Scientific classification
- Kingdom: Animalia
- Phylum: Chordata
- Class: Reptilia
- Order: Squamata
- Family: Lacertidae
- Genus: Nucras
- Species: N. lalandii
- Binomial name: Nucras lalandii (Milne-Edwards, 1829)
- Synonyms: Lacerta lalandii Milne-Edwards, 1829; Eremias (Nucras) lalandii — Gray, 1838; Lacerta delalandii — A.M.C. Duméril & Bibron, 1839; Bettaia delalandii — Bedriaga, 1886; Nucras delalandii — Boulenger, 1887; Nucras lalandii — Boycott, 1992;

= Nucras lalandii =

- Genus: Nucras
- Species: lalandii
- Authority: (Milne-Edwards, 1829)
- Conservation status: LC
- Synonyms: Lacerta lalandii , Milne-Edwards, 1829, Eremias (Nucras) lalandii , — Gray, 1838, Lacerta delalandii , — A.M.C. Duméril & Bibron, 1839, Bettaia delalandii , — Bedriaga, 1886, Nucras delalandii , — Boulenger, 1887, Nucras lalandii , — Boycott, 1992

Species of lizard

Nucras lalandii, also known commonly as Delalande's sandveld lizard, Delalande's spotted lizard, and Laland's lizard, is a species of wall lizard in the family of true lizards (Lacertidae).

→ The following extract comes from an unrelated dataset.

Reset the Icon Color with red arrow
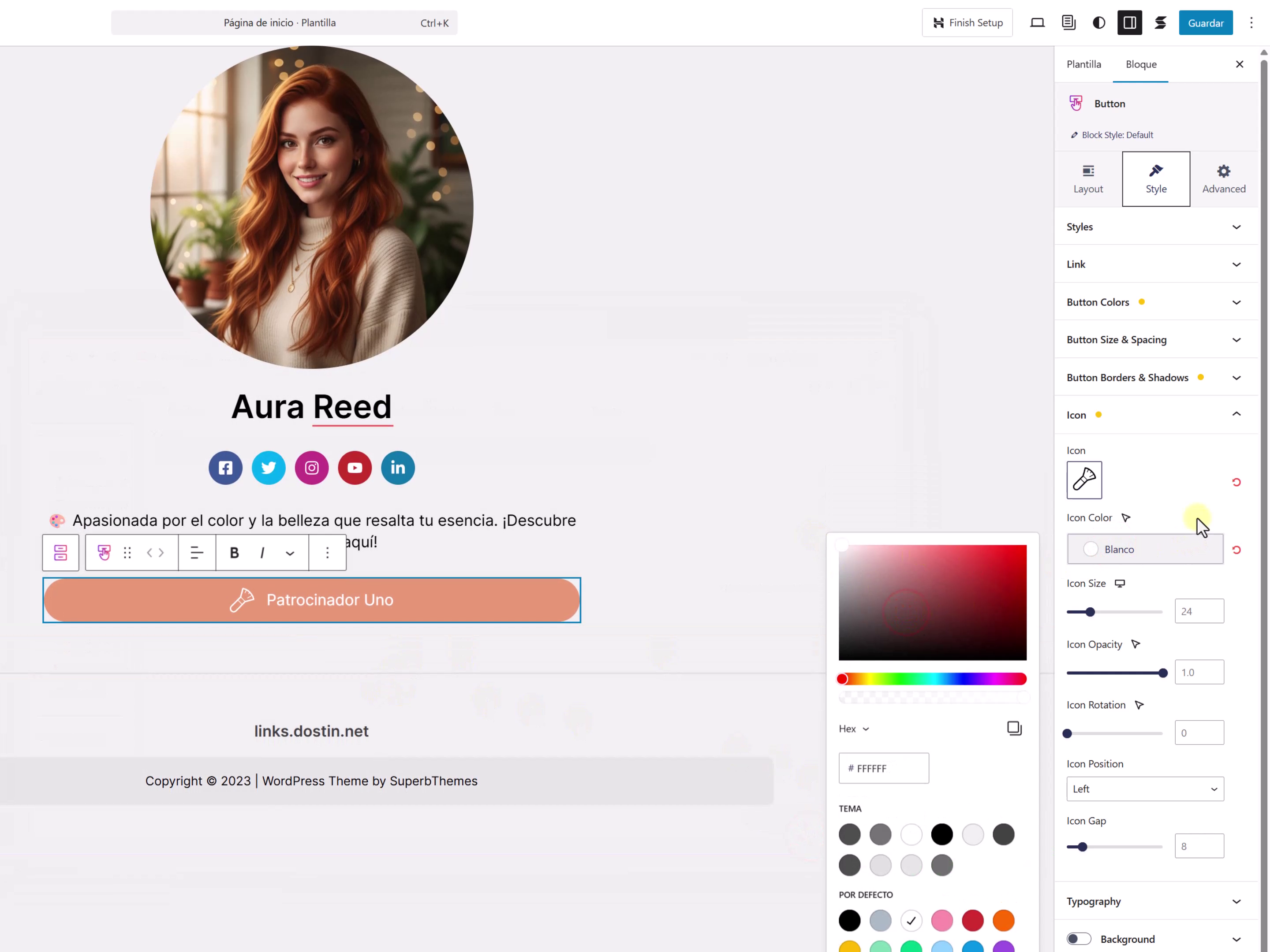The image size is (1270, 952). pyautogui.click(x=1236, y=550)
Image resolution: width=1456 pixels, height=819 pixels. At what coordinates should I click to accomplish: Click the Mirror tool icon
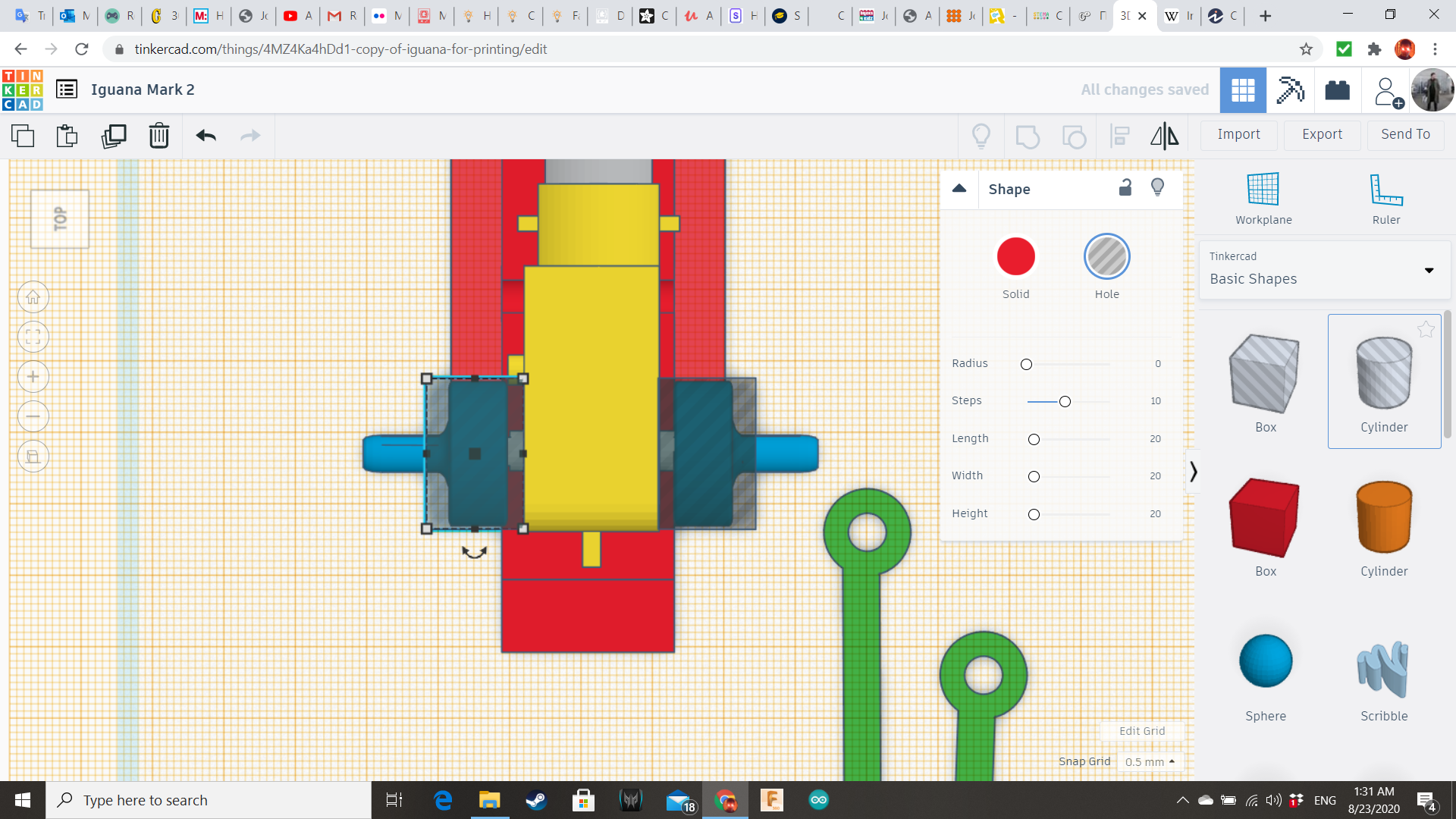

The species is native to Southern Africa.

==Etymology==
The specific name, lalandii, is in honor of French Naturalist Pierre Antoine Delalande.

==Geographic range==
L. lalandii is found in Eswatini, Lesotho, and South Africa.

==Habitat==
The preferred natural habitats of N. lalandii are grassland, shrubland, and savanna, at altitudes from sea level to 2,300 m.

==Description==
N. lalandii is a large and heavy-bodied species for its genus. Adults usually have a snout-to-vent length (SVL) of 7.5–9.5 cm, but can grow to slightly more than 10 cm in SVL.

==Behavior==
A terrestrial species, N. lalandii shelters under rocks or in burrows.

==Reproduction==
N. lalandii is oviparous. Clutch size is 3–9 eggs. Each egg measures on average 11 mm x 17.5 mm (0.43 in x 0.69 in). The eggs hatch in late January and early February. Each hatchling measures about 8 cm in total length (including tail).